## TASK STATEMENT
Rewrite the lines from the one containing "You are a computer-use" through the one containing "tap(213, 96)", inclusive, changing "username" to "password" and keeping everything else the same. Leave the pictures out.

## MATERIALS PROVIDED
......
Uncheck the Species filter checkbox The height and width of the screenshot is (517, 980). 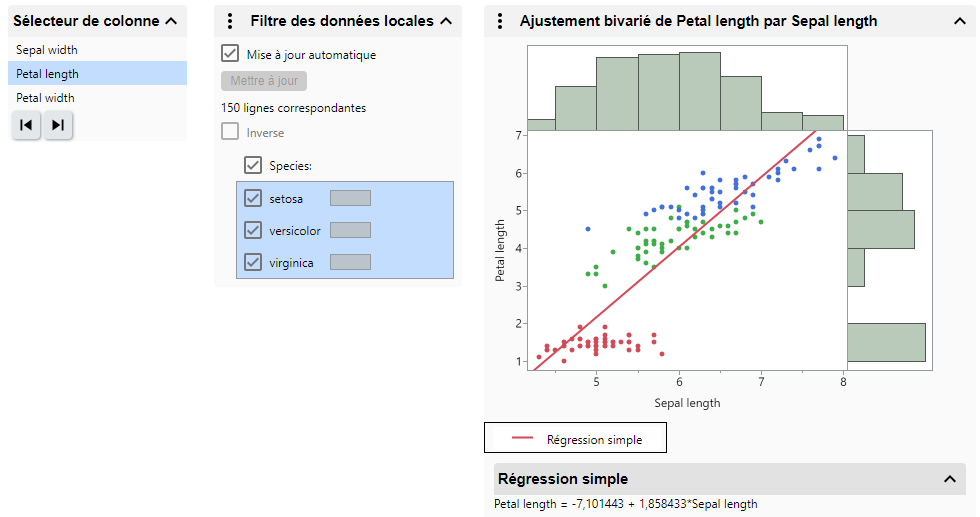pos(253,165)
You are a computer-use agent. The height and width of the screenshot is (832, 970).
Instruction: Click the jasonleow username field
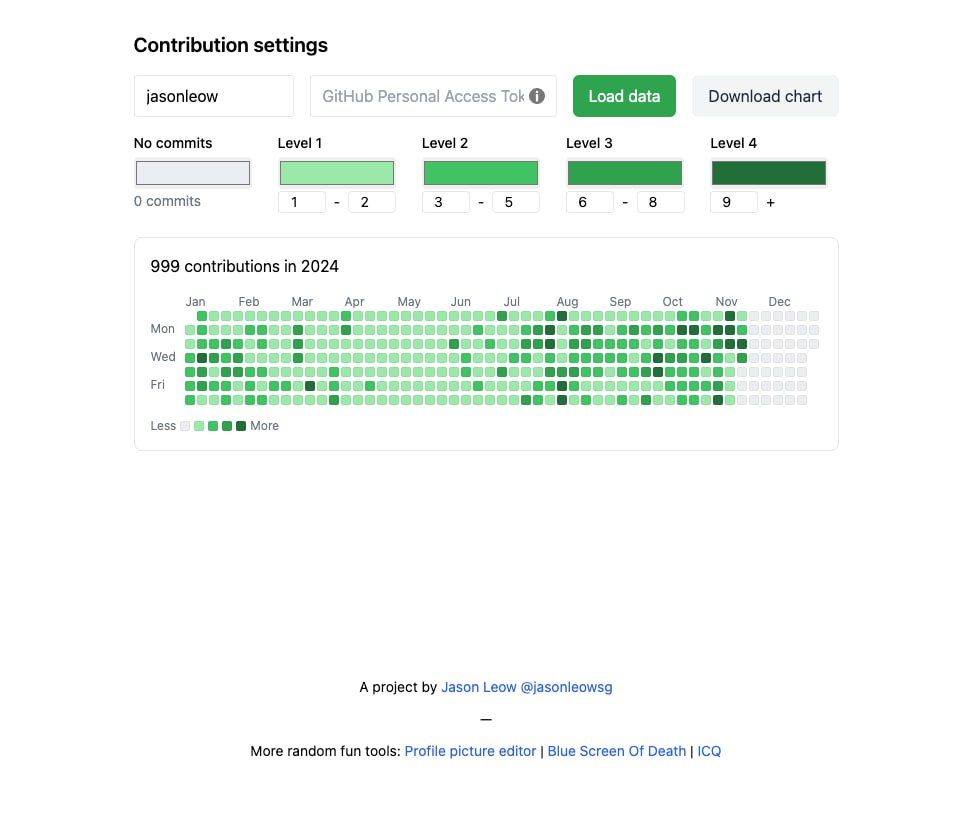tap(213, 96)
......
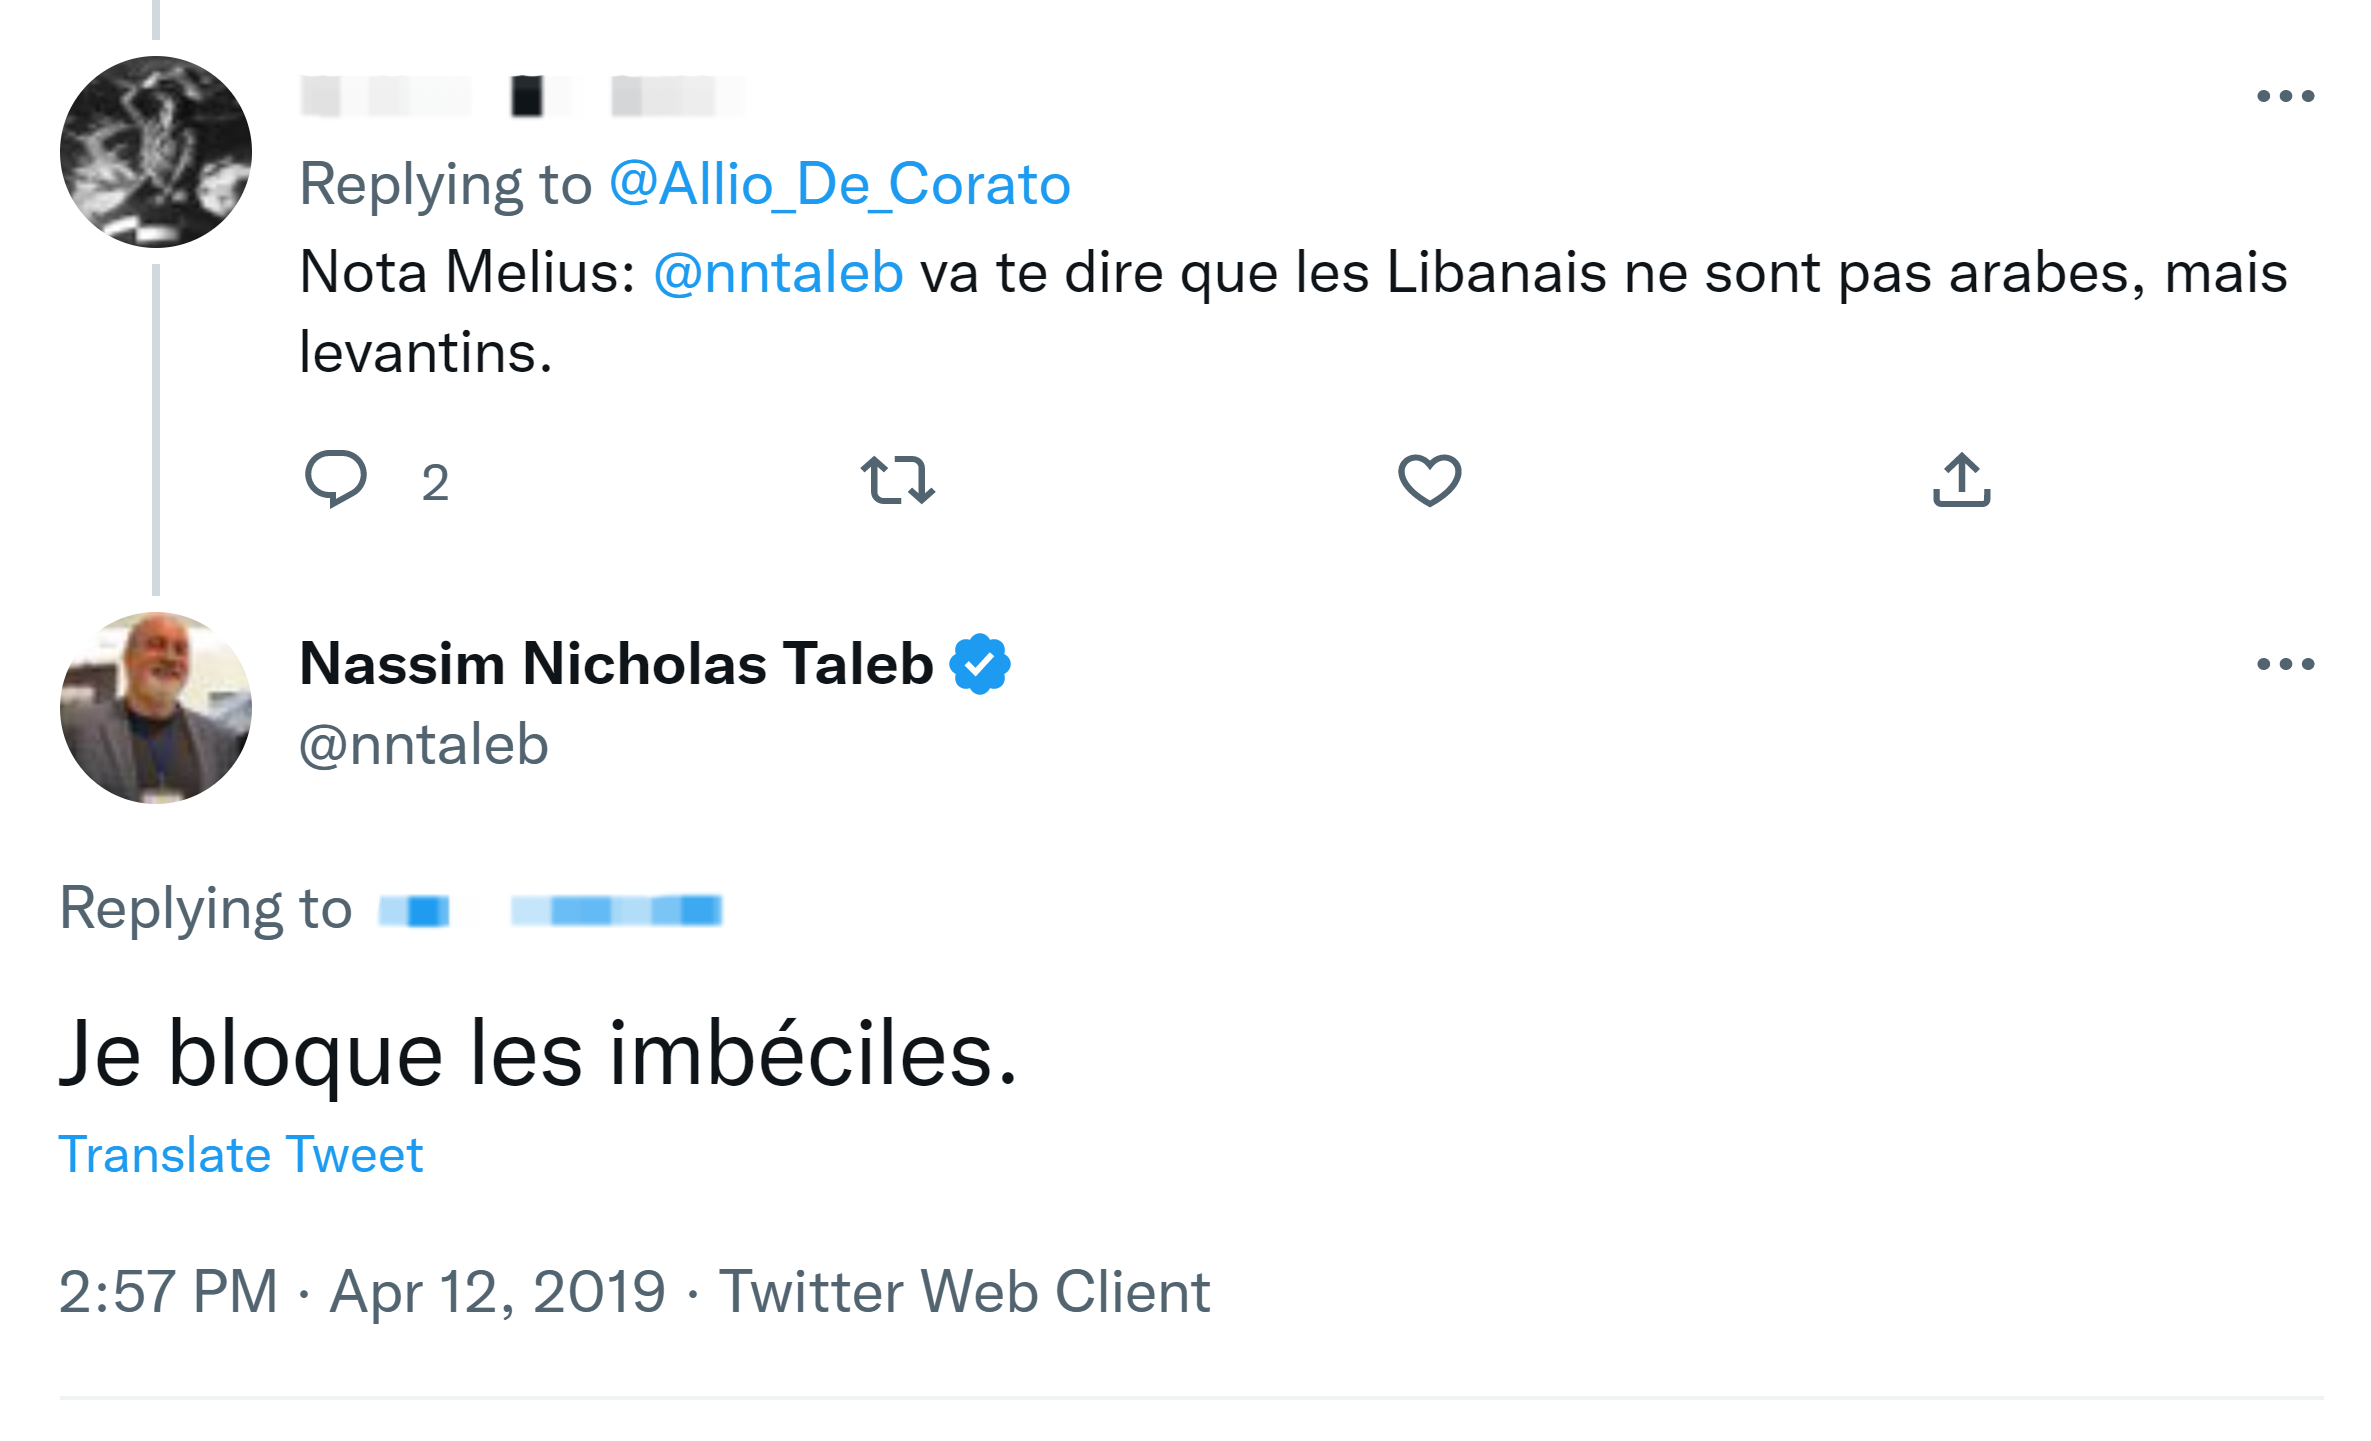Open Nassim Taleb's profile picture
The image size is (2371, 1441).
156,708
......
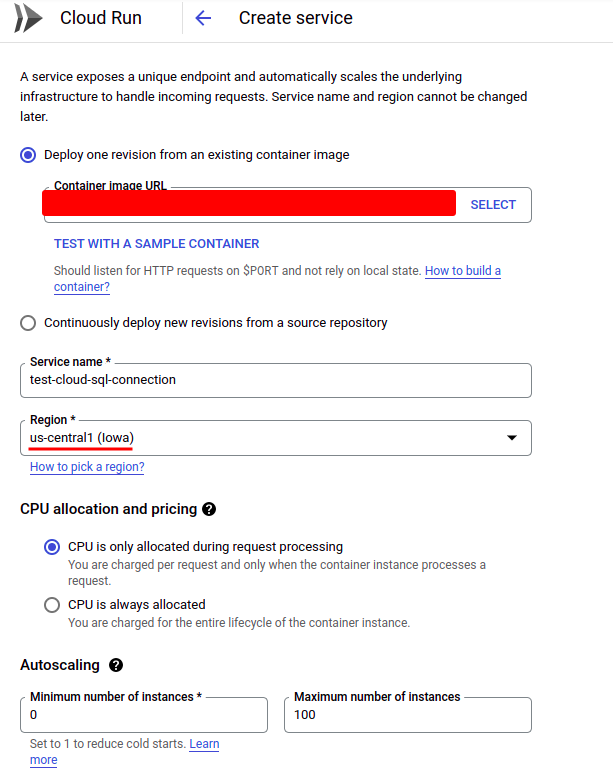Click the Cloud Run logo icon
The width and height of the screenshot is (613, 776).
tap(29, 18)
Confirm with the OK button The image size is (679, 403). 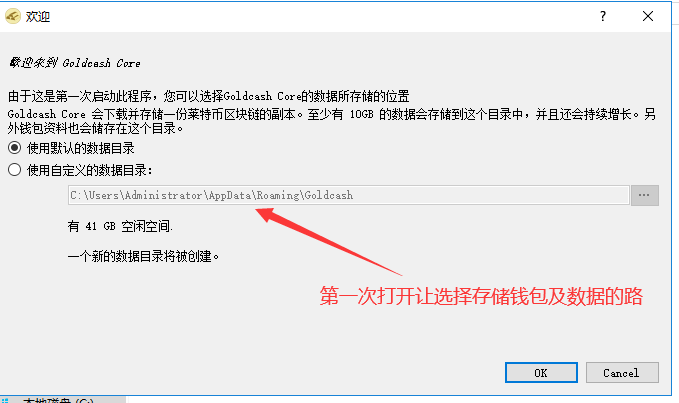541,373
......
## RESPONSE FOR THIS EXERCISE
You are a computer-use agent. The height and width of the screenshot is (832, 970).
Instruction: Click the jasonleow password field
tap(213, 96)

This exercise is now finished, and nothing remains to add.